It's been a while since he was centre stage at Cheltenham, but with No Flies On Him he might finally have a horse to make some of those dreams come true in the future.
"If I go to bed dreaming... well, this horse No Flies On Him has a lot of things to do for me in the next number of years!" says the 74-year-old.
O'Grady is not one for looking back, but the former champion trainer does have two big anniversaries this year - one he's happy to talk about and one he's never talked about.
It's 50 years since O'Grady landed his first Festival winner with Mr Midland when he was just 24 and still finding his way in the world as a trainer.
It's also 50 years since the Gay Future affair, a roguish betting coup that made front-page headlines for months, saw him arrested in Cheltenham during Festival week and led to a movie starring Pierce Brosnan as O'Grady.
"He certainly did better out of the movie than me, that's for sure," he says, laughing.
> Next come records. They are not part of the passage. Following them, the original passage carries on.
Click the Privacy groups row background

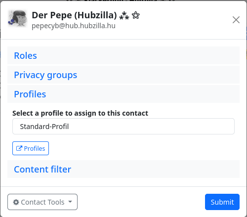pos(157,75)
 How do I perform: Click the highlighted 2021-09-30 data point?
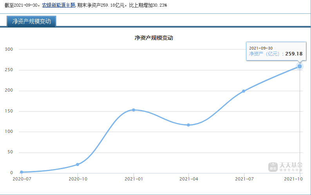pos(300,66)
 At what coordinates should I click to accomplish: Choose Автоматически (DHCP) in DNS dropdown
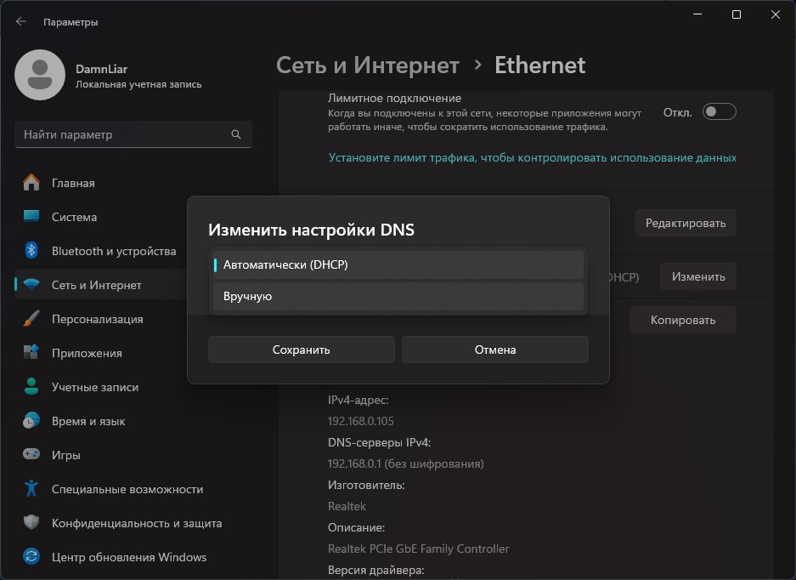[x=398, y=264]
But more of that later.
It's a sunny Wednesday morning in early February and O'Grady's in his kitchen, sitting down to a breakfast of porridge and toast with tea. He pours honey onto a plate, then carefully distributes it onto the bread.
The kitchen is quiet, but life is busy, the way he likes it. O'Grady has five children; Jonathan, Amber and Lucy from his first marriage to Judy and Mimi and Rosie Mae from his second marriage to Maria.
The youngest, Rosie Mae, is studying for the Leaving this year and O'Grady has stood her down from competitive riding until the exams are out of the way.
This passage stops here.